KURZE ÜBUNG:
Entnimm dem Text über den Film „Zhou Yus Zug“ wortgetreu die Passage, die bei den Worten „Wettbewerb, außer Konkurrenz“ beginnt und nach „eel-shaped ice crack.“ endet.

TEXTABSCHNITT:
====================
Wettbewerb, außer Konkurrenz
Zhou Yus Zug
Zhou Yu de huoche
Bei diesem Film handelt es sich nicht um den vierten Berlinale-Film von Tony Leung Chiu-wai neben "
Infernal Affairs", "
Hero" und "
Chinese Odyssey 2002", denn der Hauptdarsteller hier heißt Tony Leung Ka-wei und ist allenfalls aus Jean-Jacques Annauds "L'Amant" bekannt. Allerdings wird ihm auch durch Gong Li, eine der bekanntesten chinesischen Schauspielerinnen ("Rote Laterne", "Qiu Ju", "Farewell, my Concubine"), die Show gestohlen, denn letztere tritt in einer Doppelrolle auf, was sehr zur Mysteriösität des Films beiträgt …
"To get to your heart, sometimes my voice becomes fragile,
Gentle breeze caresses the eel-shaped ice crack.
Lake Celestial, the enchanted celadon,
Melting in my hands soft as your skin …
She brims over my Lake Celestial
Completely filled, just you, filled completely."
====================
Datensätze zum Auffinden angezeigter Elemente
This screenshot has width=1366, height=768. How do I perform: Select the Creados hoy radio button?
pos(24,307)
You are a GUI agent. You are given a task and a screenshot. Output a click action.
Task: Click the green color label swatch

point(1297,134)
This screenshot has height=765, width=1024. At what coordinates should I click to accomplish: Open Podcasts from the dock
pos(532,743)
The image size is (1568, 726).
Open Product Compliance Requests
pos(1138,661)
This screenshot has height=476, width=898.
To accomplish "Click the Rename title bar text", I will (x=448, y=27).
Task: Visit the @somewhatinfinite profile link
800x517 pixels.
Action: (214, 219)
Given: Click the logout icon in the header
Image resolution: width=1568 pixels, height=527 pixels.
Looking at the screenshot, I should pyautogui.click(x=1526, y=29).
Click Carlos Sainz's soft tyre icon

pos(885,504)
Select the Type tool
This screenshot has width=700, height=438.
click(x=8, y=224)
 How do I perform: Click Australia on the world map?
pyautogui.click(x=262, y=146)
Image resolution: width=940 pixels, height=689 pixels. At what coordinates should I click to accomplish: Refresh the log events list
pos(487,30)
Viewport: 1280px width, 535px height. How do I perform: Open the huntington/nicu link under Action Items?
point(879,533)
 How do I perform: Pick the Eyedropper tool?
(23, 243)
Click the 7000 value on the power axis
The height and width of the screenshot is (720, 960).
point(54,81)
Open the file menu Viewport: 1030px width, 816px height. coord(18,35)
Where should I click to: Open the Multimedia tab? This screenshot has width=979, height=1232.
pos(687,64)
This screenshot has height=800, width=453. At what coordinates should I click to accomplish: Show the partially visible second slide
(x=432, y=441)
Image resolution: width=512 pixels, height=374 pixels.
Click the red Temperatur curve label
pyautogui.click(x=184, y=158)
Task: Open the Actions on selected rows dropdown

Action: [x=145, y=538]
====================
LÖSUNG DER AUFGABE:
Wettbewerb, außer Konkurrenz
Zhou Yus Zug
Zhou Yu de huoche
Bei diesem Film handelt es sich nicht um den vierten Berlinale-Film von Tony Leung Chiu-wai neben "
Infernal Affairs", "
Hero" und "
Chinese Odyssey 2002", denn der Hauptdarsteller hier heißt Tony Leung Ka-wei und ist allenfalls aus Jean-Jacques Annauds "L'Amant" bekannt. Allerdings wird ihm auch durch Gong Li, eine der bekanntesten chinesischen Schauspielerinnen ("Rote Laterne", "Qiu Ju", "Farewell, my Concubine"), die Show gestohlen, denn letztere tritt in einer Doppelrolle auf, was sehr zur Mysteriösität des Films beiträgt …
"To get to your heart, sometimes my voice becomes fragile,
Gentle breeze caresses the eel-shaped ice crack.